The city’s annual $3.3 million debt payment on its pension obligation bonds is anticipated to nearly double by fiscal 2012-22.

Despite personnel cuts made over the past four years, the city’s expenses continue to increase.

“The trends from the last several years remain the same in its current fiscal year — while the city’s revenues have not recovered following the steep declines of the Great Recession and housing bubble burst, its general fund expenses remain the same or are increasing,” Simpson said in the document.

In addition to the $90 million of outstanding pension debt obligations, the city’s decision to be the successor agency for its now-defunct redevelopment agency means additional debt obligations of roughly $200 million.

Officials made no proposal to cut the city’s $1.76 million in debt service payments for fiscal 2013, or the $3.4 million of pension obligation bond payments.
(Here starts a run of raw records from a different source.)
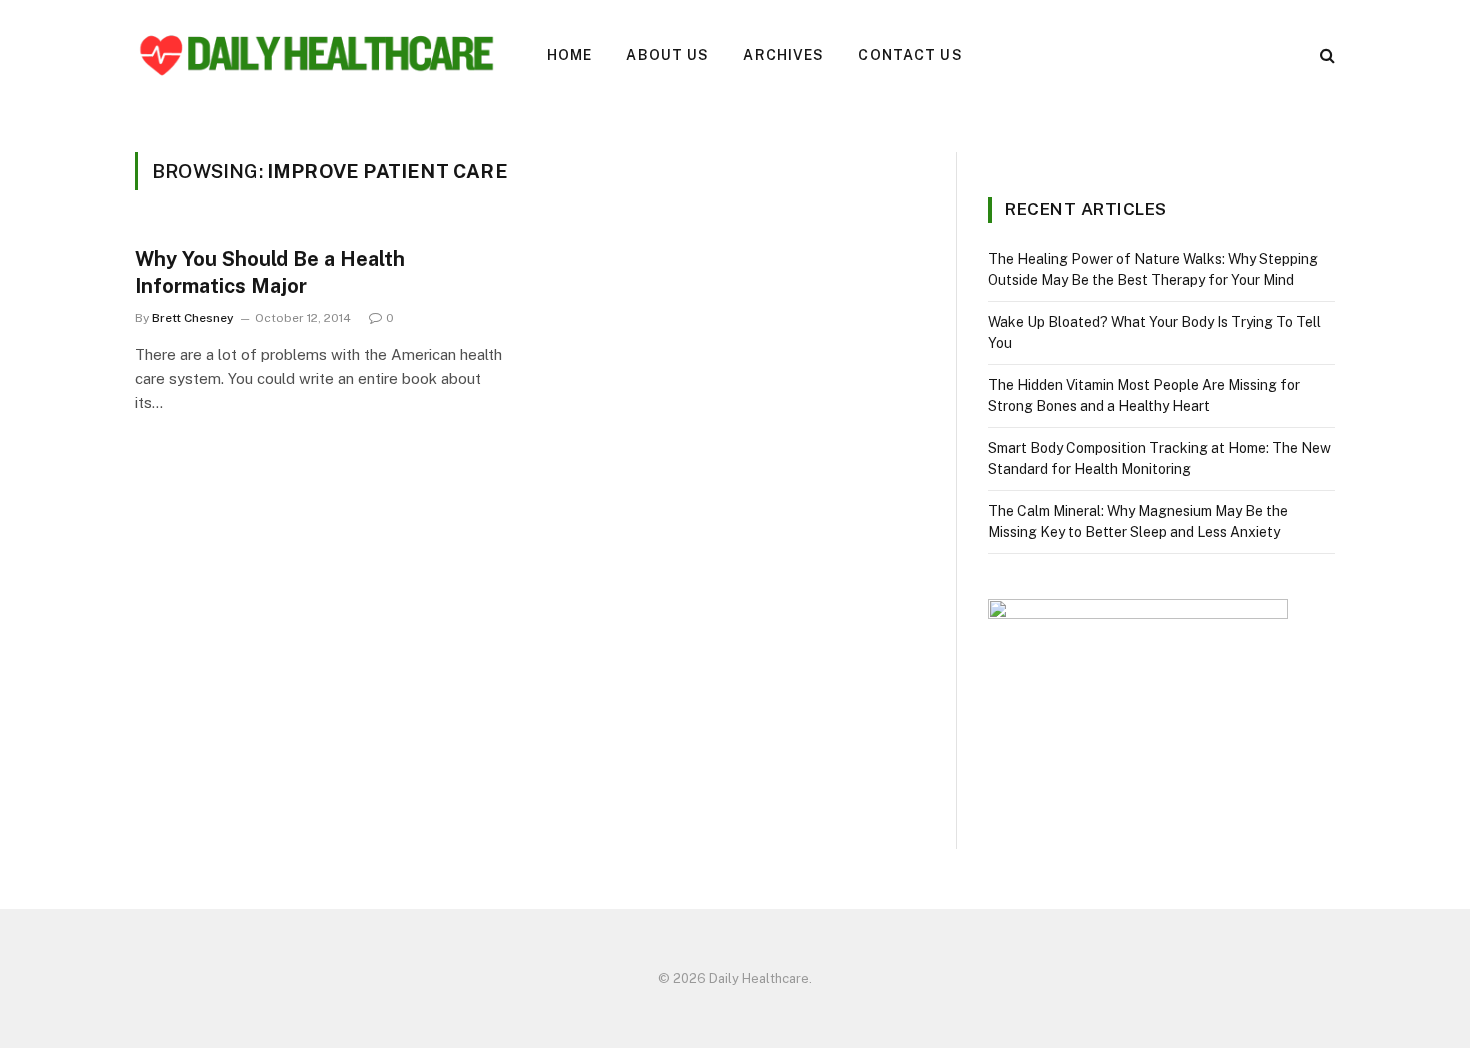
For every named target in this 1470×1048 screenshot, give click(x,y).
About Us (667, 55)
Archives (783, 55)
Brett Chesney (193, 318)
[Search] (1325, 55)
“Adoption of the modified pre-pendency plan does not entirely solve San Bernardino’s cash-flow problem this year or provide the long-term fixes needed to ensure the city’s fiscal health going forward,” said Gwendolyn Waters, the city’s acting assistant city manager.

“What the plan does allow the city to do is start making the spending cuts that must be made to bring the city’s spending into line with its expected revenues for this fiscal year,” she added.

Creditors objecting to the bankruptcy have until Oct. 24 to file a petition. A status hearing has been scheduled by U.S. Bankruptcy Judge Meredith M. Jury for Nov. 5 in the court’s Central District of California, Riverside Division.